A recent article ("Pumping Up the Price" Feb. 26) on gasoline prices should make it clear to readers that the price of gasoline is no longer the result of inefficient fuel use or too much demand. Unfortunately the focus of the article was evidently on the impact of the recent gasoline price hikes to Marylanders and their corresponding life choices.
However, the article gave scant attention to the cause for these rapid-fire price hikes. Oh yes, we are told temporary price hikes are expected in the spring when refineries switch to "more environmentally friendly" formulas. But it wasn't spring a month ago when the hikes began.
We no longer hear governments preach that conserving our usage will cause the price of gasoline to fall or, if we don't conserve, prices will rise.
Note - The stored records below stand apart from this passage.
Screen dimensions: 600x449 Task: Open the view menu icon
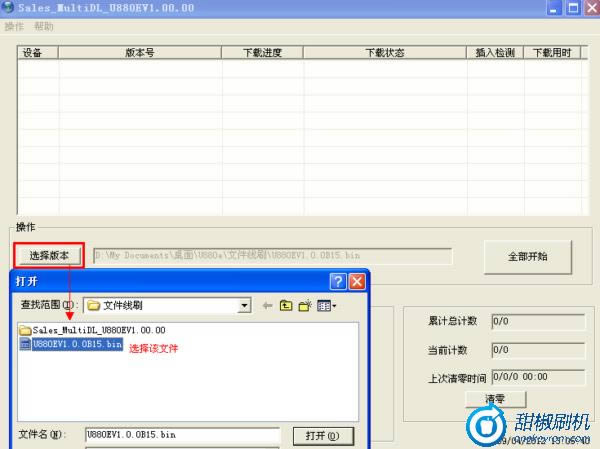[x=326, y=305]
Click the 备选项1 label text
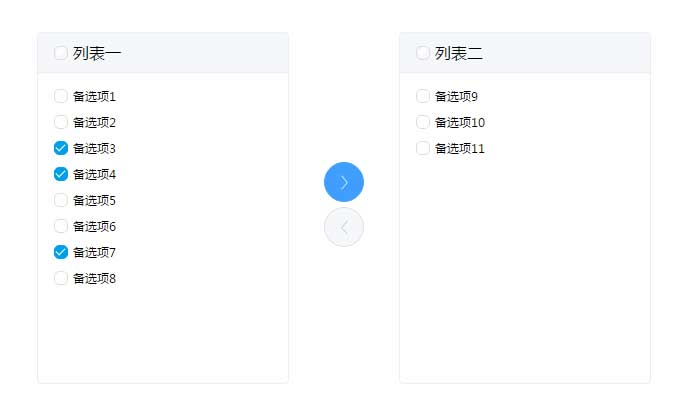The height and width of the screenshot is (418, 689). [x=95, y=97]
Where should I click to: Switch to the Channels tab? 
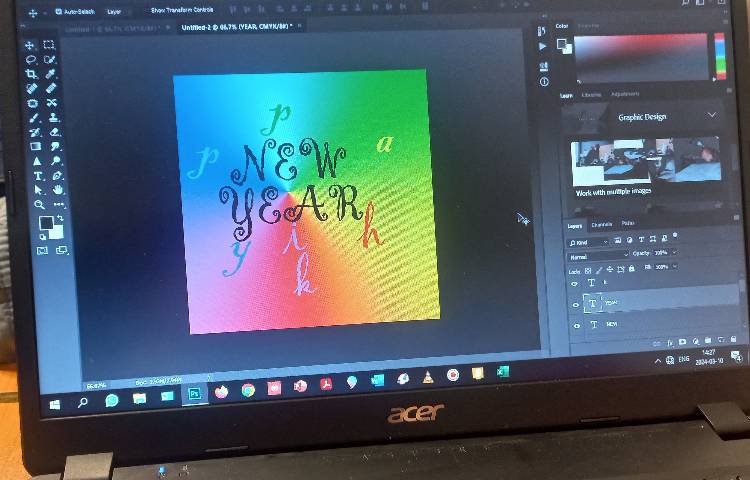602,224
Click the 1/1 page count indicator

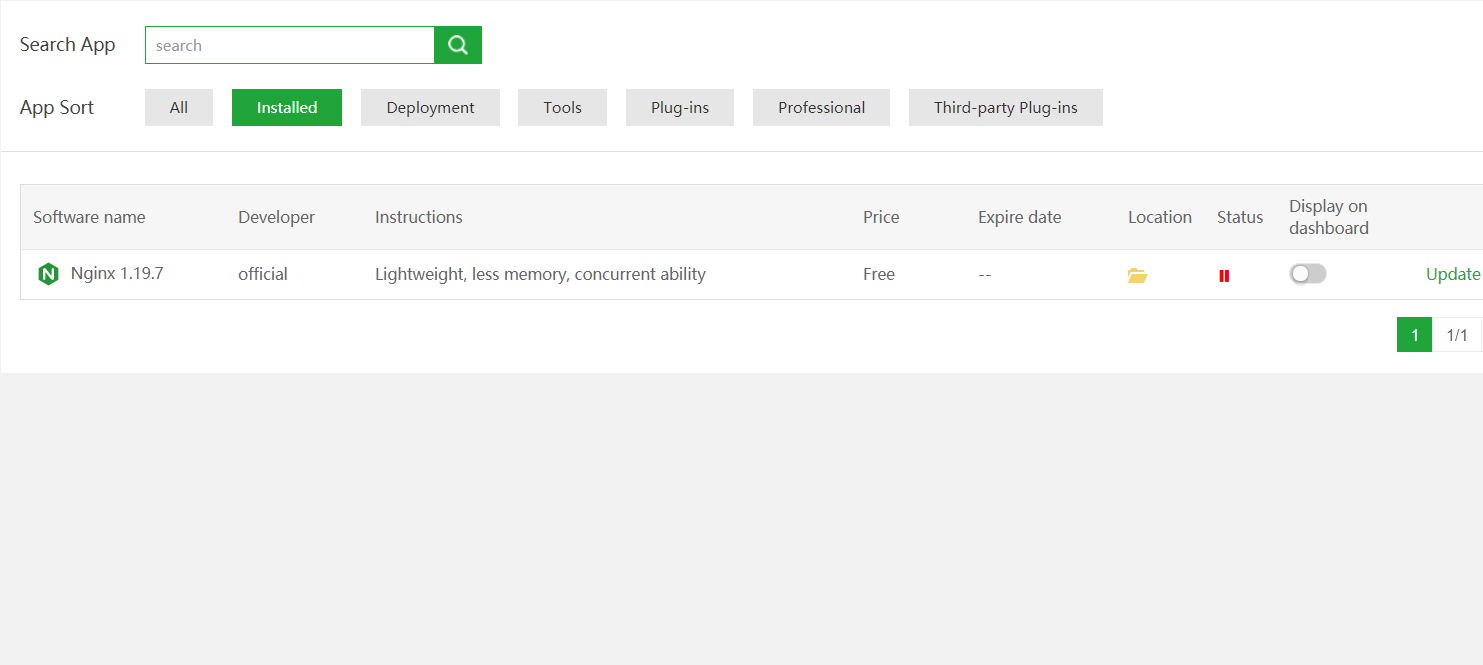pos(1457,335)
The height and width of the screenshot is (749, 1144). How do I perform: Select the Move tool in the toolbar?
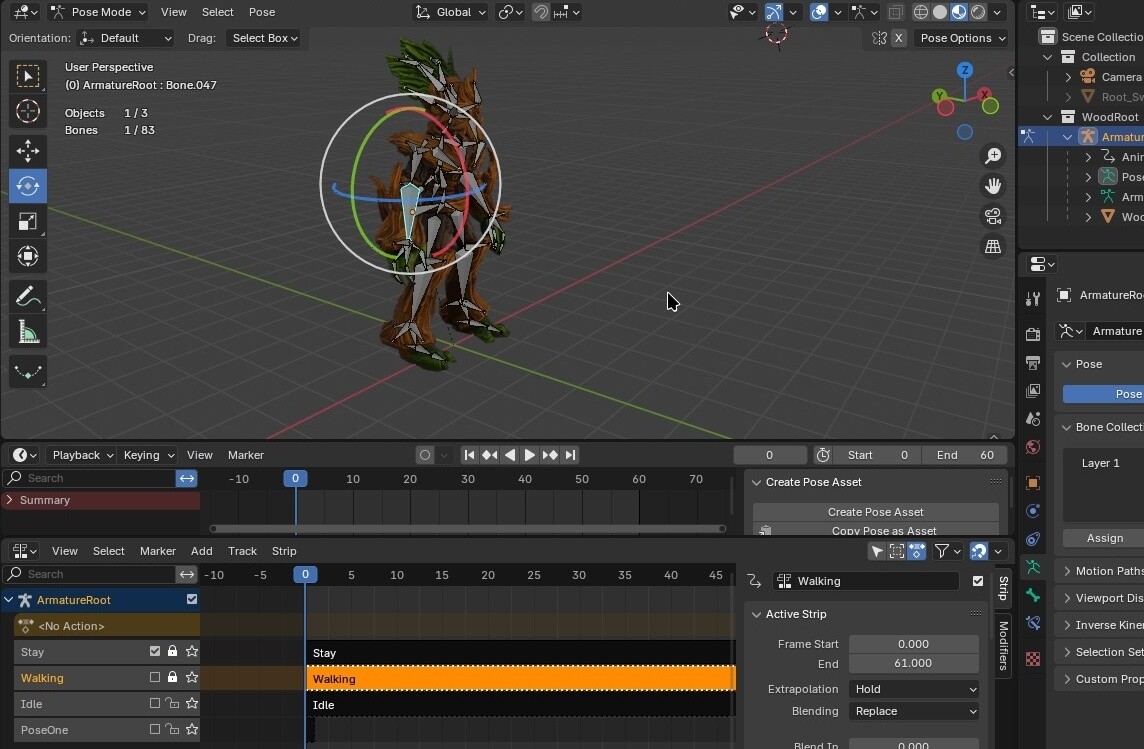click(28, 150)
Not only that, but an improving economy, as stated in the article, will increase demand and more price hikes.
Little discussed in the article is the role, and why it is so, that speculators (or "white shirts" as I call them) have made the gasoline market an investment vehicle based on crystal ball marketing hopes. The article said, "as long as speculative money pours in, prices will continue to go up," but there was no mention of the supply of oil.
It gets worse for consumers' pocketbooks. United States refineries are producing so much gasoline that they have to export it to other countries so that the price for Americans does not fall. Another reason they export is that they make far more money in the "export market" they do selling the gasoline to U.S. markets. One the biggest importers is Venezuela which can't refine enough of its oil for gasoline.
Of course, this strategy, as is oil market speculation, is good business, but it's getting personal to American consumers in a hurry.